(Stored records)
::::

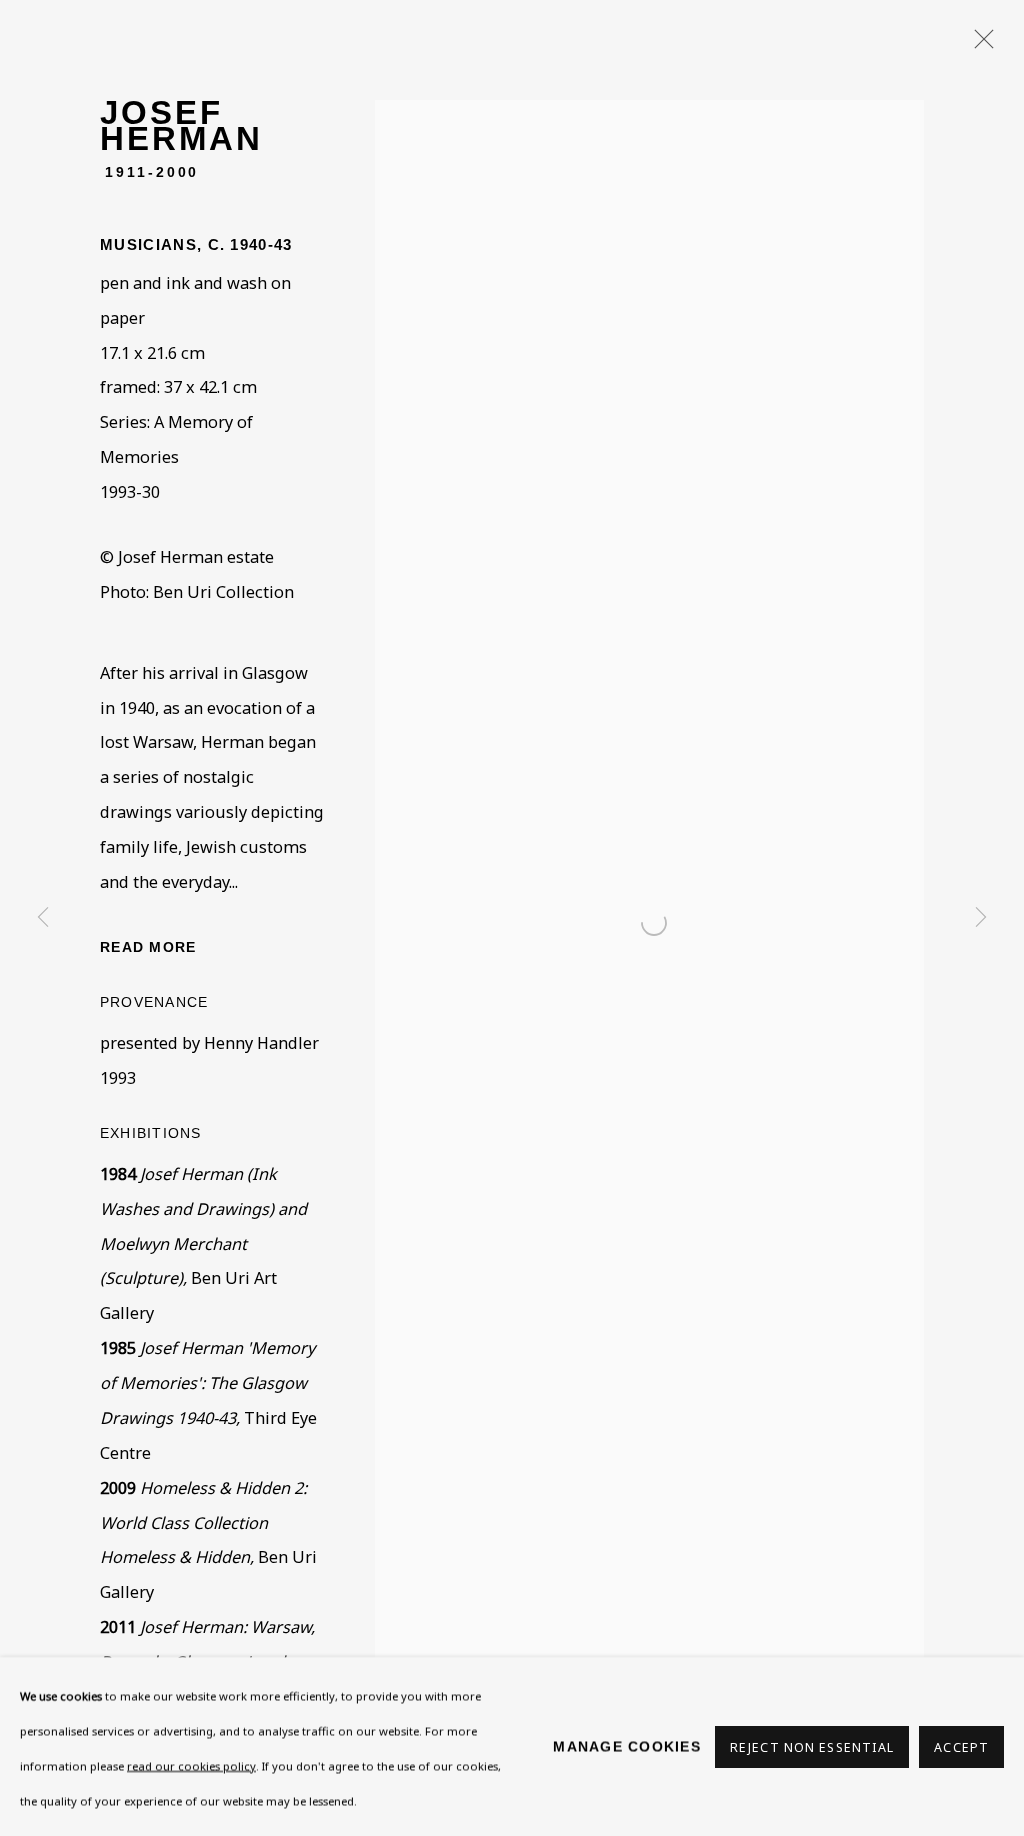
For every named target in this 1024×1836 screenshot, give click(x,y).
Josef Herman (181, 125)
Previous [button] (43, 917)
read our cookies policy (191, 1764)
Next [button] (981, 917)
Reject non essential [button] (812, 1746)
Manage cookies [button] (627, 1746)
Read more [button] (148, 947)
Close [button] (979, 45)
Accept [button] (961, 1746)
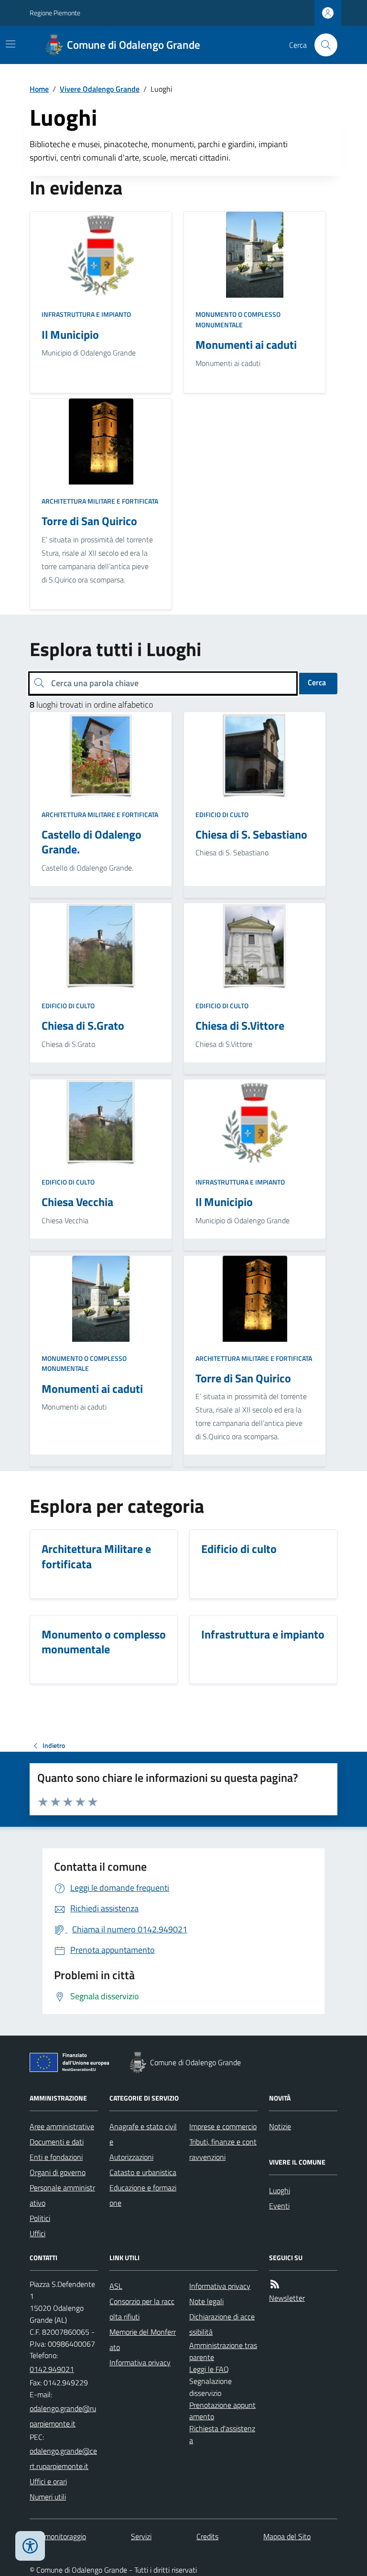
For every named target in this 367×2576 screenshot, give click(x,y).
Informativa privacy (140, 2362)
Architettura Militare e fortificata (100, 501)
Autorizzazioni (131, 2157)
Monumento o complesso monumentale (238, 319)
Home (39, 89)
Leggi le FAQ (209, 2369)
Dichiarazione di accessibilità (222, 2324)
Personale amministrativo (62, 2195)
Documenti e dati (57, 2141)
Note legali (206, 2301)
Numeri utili (48, 2496)
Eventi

::::

▶ EXERCISE OBJECTIVE
Pictures stay out. Print the data exactly, from its first line through the line containing "Accept [button] (961, 1746)".

▶ SOLUTION TO THE EXERCISE
For every named target in this 1024×1836 screenshot, give click(x,y).
Josef Herman (181, 125)
Previous [button] (43, 917)
read our cookies policy (191, 1764)
Next [button] (981, 917)
Reject non essential [button] (812, 1746)
Manage cookies [button] (627, 1746)
Read more [button] (148, 947)
Close [button] (979, 45)
Accept [button] (961, 1746)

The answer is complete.